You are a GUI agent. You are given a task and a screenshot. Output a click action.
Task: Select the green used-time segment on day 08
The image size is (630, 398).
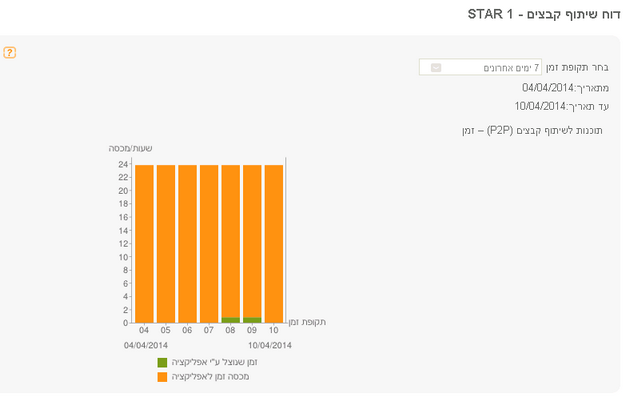(231, 320)
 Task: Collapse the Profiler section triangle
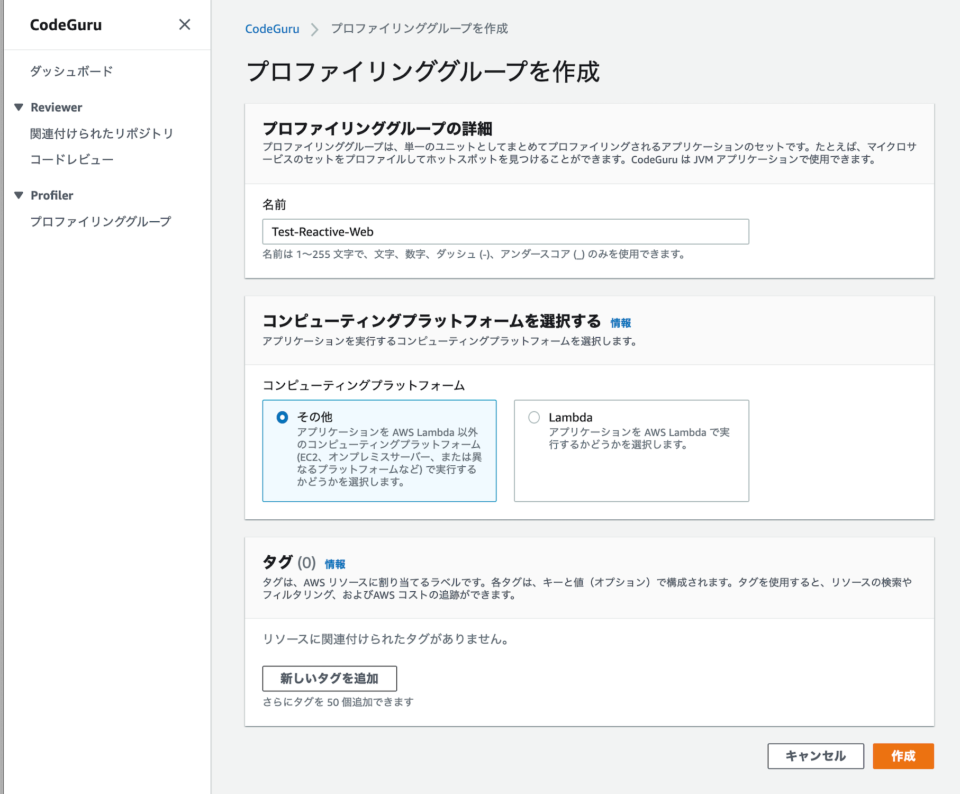click(19, 195)
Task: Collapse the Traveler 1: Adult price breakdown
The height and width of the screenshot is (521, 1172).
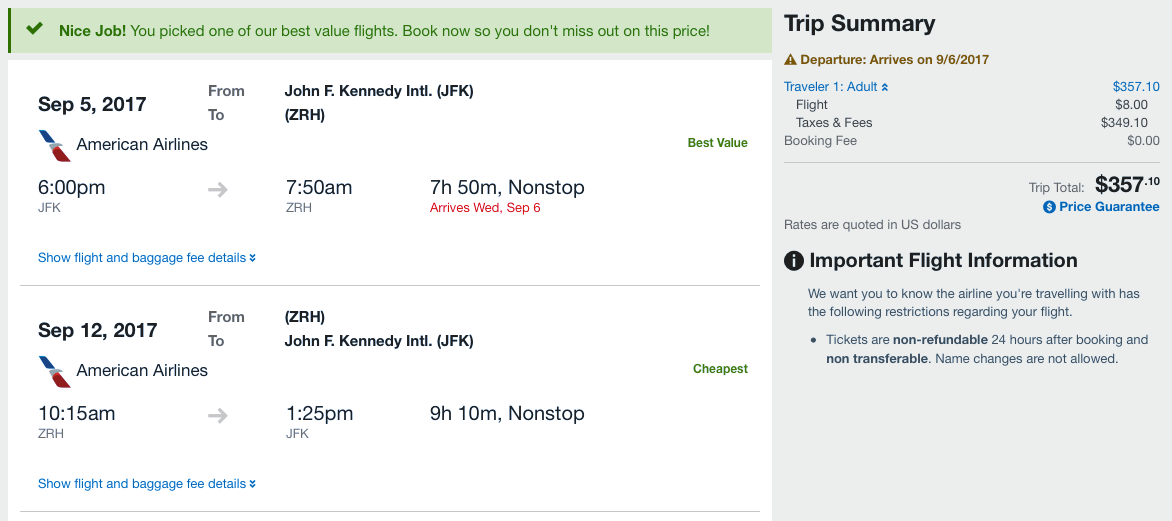Action: (836, 87)
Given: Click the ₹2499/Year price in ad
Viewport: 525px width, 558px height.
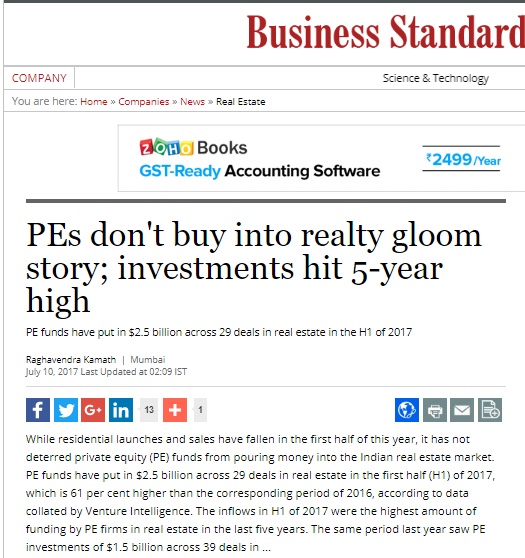Looking at the screenshot, I should pos(463,159).
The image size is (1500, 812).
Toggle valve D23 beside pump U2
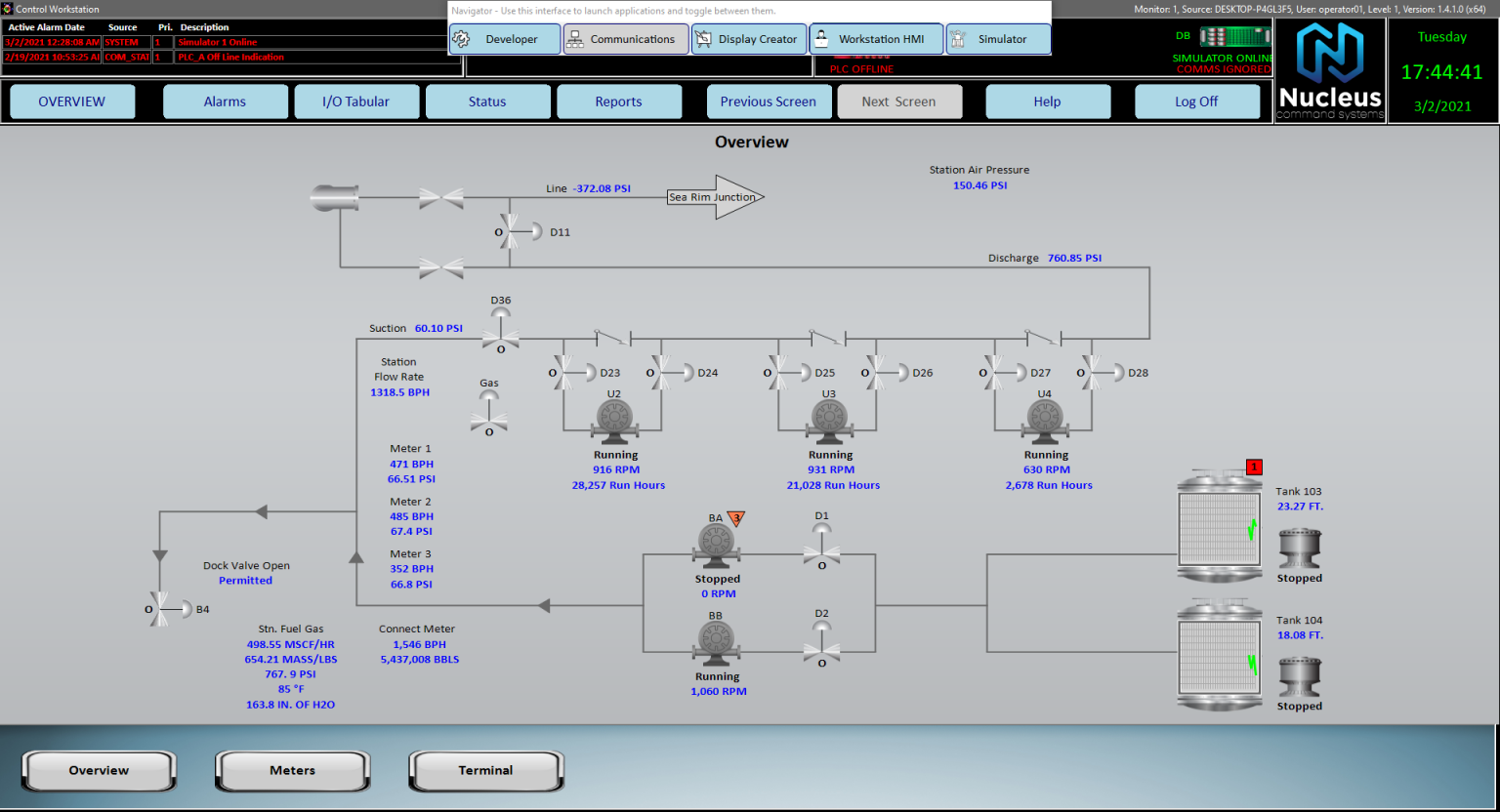point(564,372)
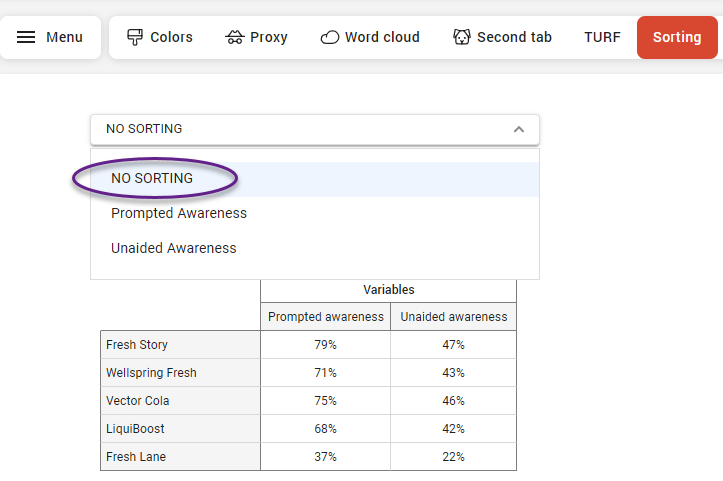Select the Fresh Story row label
The image size is (723, 481).
tap(137, 345)
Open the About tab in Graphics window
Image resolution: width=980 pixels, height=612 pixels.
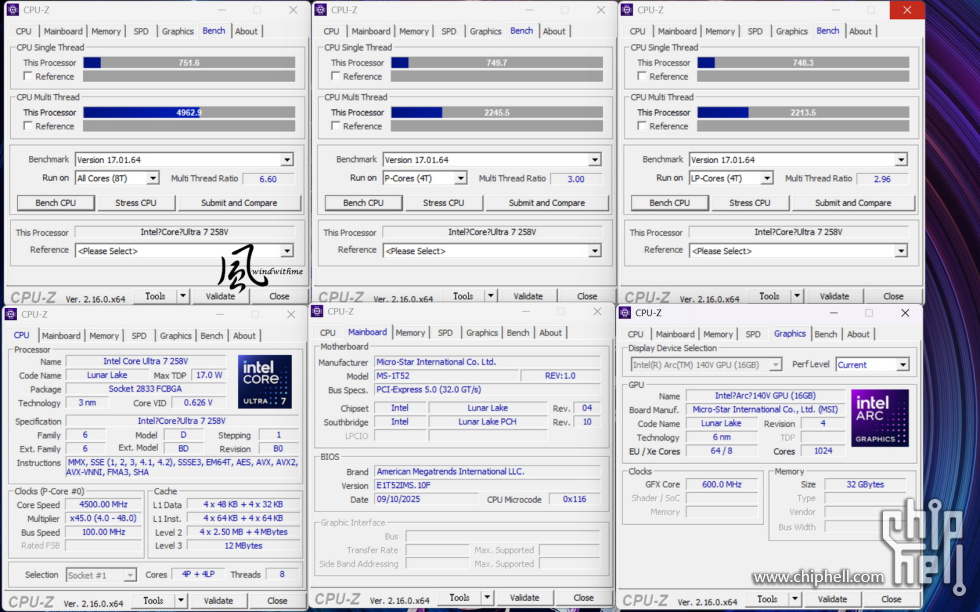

+---+

If the word "price" is on a line above, return that line.

Problem solution:
Task: Collapse the Traveler 1: Adult price breakdown
Given: Click the ₹2499/Year price in ad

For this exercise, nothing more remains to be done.